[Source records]
========
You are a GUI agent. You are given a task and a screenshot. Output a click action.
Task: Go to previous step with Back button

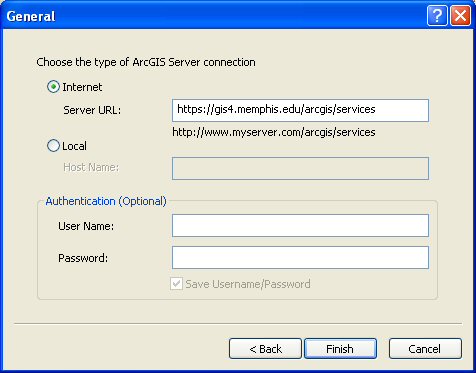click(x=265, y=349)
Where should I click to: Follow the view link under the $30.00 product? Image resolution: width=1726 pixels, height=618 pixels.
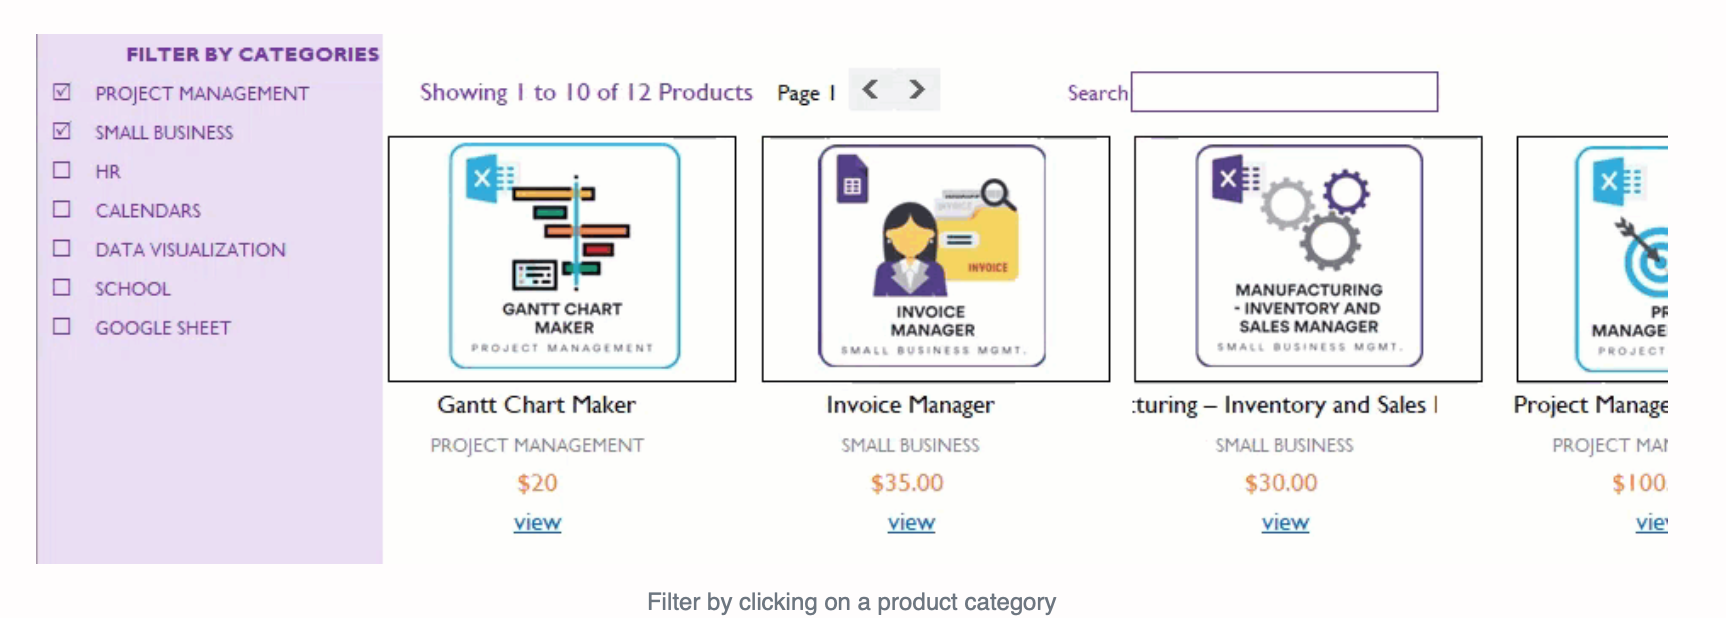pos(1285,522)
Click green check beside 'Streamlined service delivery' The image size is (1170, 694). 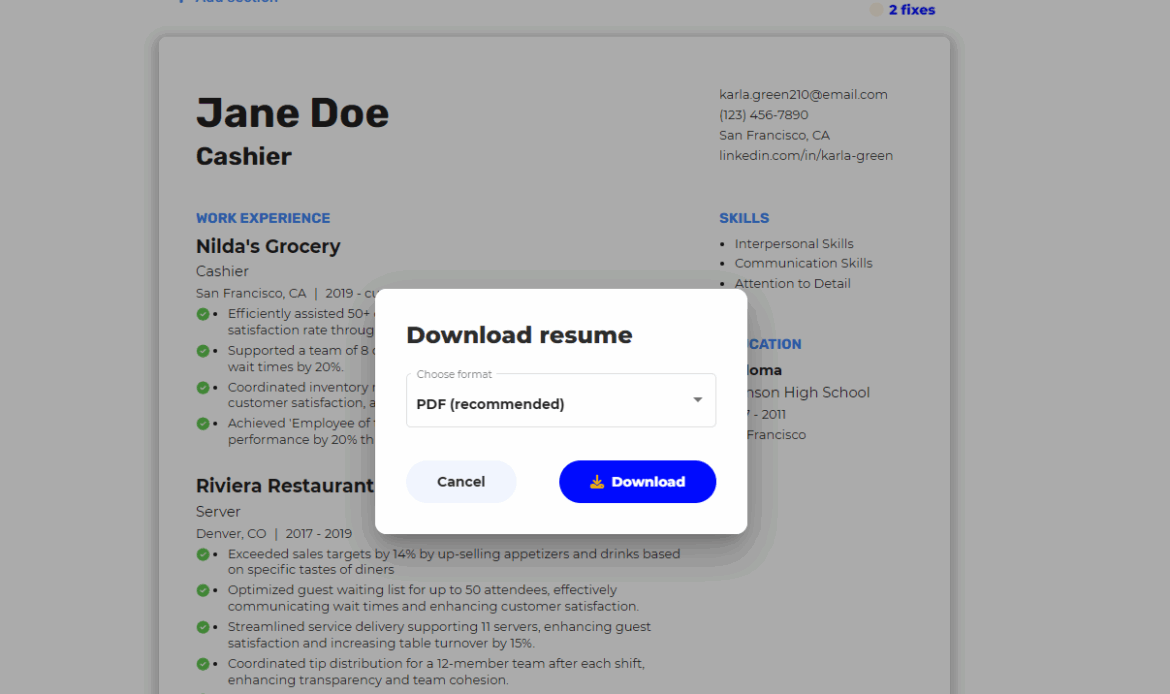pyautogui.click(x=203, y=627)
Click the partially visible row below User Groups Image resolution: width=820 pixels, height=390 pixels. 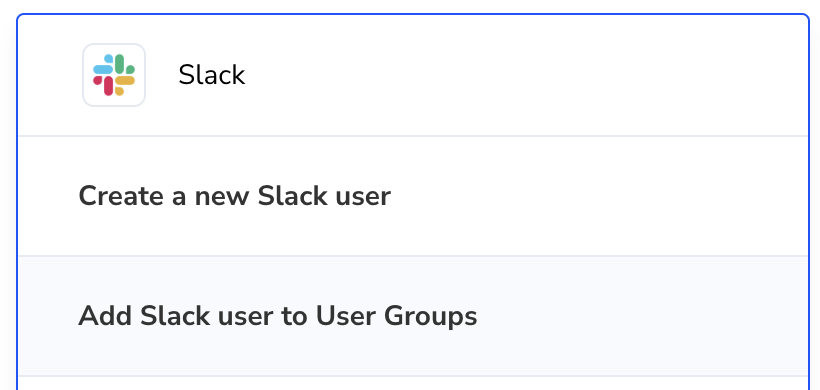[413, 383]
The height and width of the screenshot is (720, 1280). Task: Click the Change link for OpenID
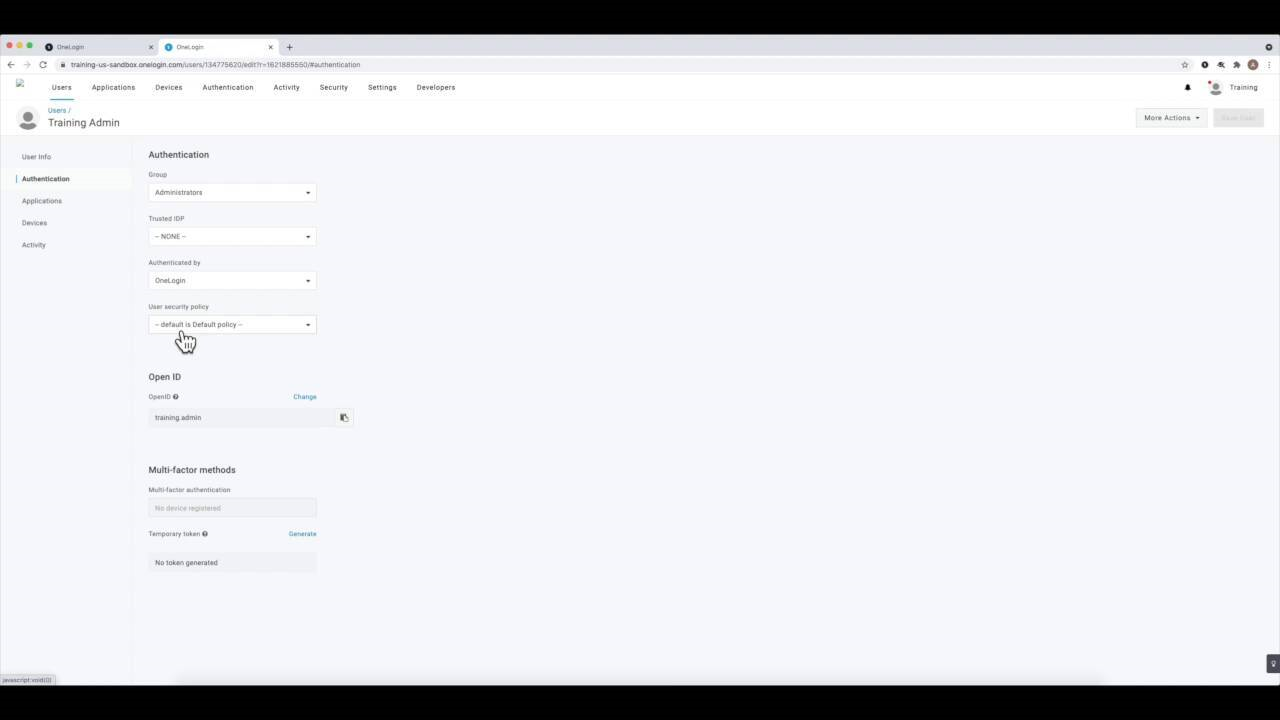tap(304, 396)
========
**Work to be completed:** Your answer must be the lines from the one containing "The height and" through the last line of the records, printed exactly with no pictures; please include both ends.

**Solved exercise:**
The height and width of the screenshot is (720, 1280). Task: Click the Change link for OpenID
tap(304, 396)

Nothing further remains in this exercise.